◆ **TO DO**
Give the data again exactly, from its opening line through the line in which "Privacy Policy (1306, 1183)" appears.

◆ **MATERIALS PROVIDED**
=-=-=
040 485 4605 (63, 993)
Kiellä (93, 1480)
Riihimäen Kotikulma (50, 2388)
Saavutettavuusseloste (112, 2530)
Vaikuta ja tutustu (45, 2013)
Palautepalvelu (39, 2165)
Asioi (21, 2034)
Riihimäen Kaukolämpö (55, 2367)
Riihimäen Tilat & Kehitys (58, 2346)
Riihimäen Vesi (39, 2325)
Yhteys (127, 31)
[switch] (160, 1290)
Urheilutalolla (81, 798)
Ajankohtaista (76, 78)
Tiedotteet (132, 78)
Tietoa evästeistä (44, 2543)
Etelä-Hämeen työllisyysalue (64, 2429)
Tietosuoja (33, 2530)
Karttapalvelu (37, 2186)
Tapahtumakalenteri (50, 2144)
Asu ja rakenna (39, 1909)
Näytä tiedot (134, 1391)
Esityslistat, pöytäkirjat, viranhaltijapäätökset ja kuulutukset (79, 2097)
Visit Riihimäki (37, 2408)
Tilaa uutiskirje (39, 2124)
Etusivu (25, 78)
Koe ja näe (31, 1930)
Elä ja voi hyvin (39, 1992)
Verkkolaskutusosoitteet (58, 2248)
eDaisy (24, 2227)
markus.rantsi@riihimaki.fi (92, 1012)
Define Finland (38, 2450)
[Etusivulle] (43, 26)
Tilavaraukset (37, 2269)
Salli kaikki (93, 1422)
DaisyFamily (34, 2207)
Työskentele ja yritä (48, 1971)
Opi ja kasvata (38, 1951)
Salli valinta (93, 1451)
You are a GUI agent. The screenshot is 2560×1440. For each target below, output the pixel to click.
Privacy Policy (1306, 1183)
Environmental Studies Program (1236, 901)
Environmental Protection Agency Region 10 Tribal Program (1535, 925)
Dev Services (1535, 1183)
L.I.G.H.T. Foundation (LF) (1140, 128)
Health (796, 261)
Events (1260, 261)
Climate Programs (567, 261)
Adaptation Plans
=-=-=
◆ **RESPONSE**
040 485 4605 (63, 993)
Kiellä (93, 1480)
Riihimäen Kotikulma (50, 2388)
Saavutettavuusseloste (112, 2530)
Vaikuta ja tutustu (45, 2013)
Palautepalvelu (39, 2165)
Asioi (21, 2034)
Riihimäen Kaukolämpö (55, 2367)
Riihimäen Tilat & Kehitys (58, 2346)
Riihimäen Vesi (39, 2325)
Yhteys (127, 31)
[switch] (160, 1290)
Urheilutalolla (81, 798)
Ajankohtaista (76, 78)
Tiedotteet (132, 78)
Tietoa evästeistä (44, 2543)
Etelä-Hämeen työllisyysalue (64, 2429)
Tietosuoja (33, 2530)
Karttapalvelu (37, 2186)
Tapahtumakalenteri (50, 2144)
Asu ja rakenna (39, 1909)
Näytä tiedot (134, 1391)
Esityslistat, pöytäkirjat, viranhaltijapäätökset ja kuulutukset (79, 2097)
Visit Riihimäki (37, 2408)
Tilaa uutiskirje (39, 2124)
Etusivu (25, 78)
Koe ja näe (31, 1930)
Elä ja voi hyvin (39, 1992)
Verkkolaskutusosoitteet (58, 2248)
eDaisy (24, 2227)
markus.rantsi@riihimaki.fi (92, 1012)
Define Finland (38, 2450)
[Etusivulle] (43, 26)
Tilavaraukset (37, 2269)
Salli kaikki (93, 1422)
DaisyFamily (34, 2207)
Työskentele ja yritä (48, 1971)
Opi ja kasvata (38, 1951)
Salli valinta (93, 1451)
You are a GUI agent. The screenshot is 2560×1440. For each target below, output the pixel to click.
Privacy Policy (1306, 1183)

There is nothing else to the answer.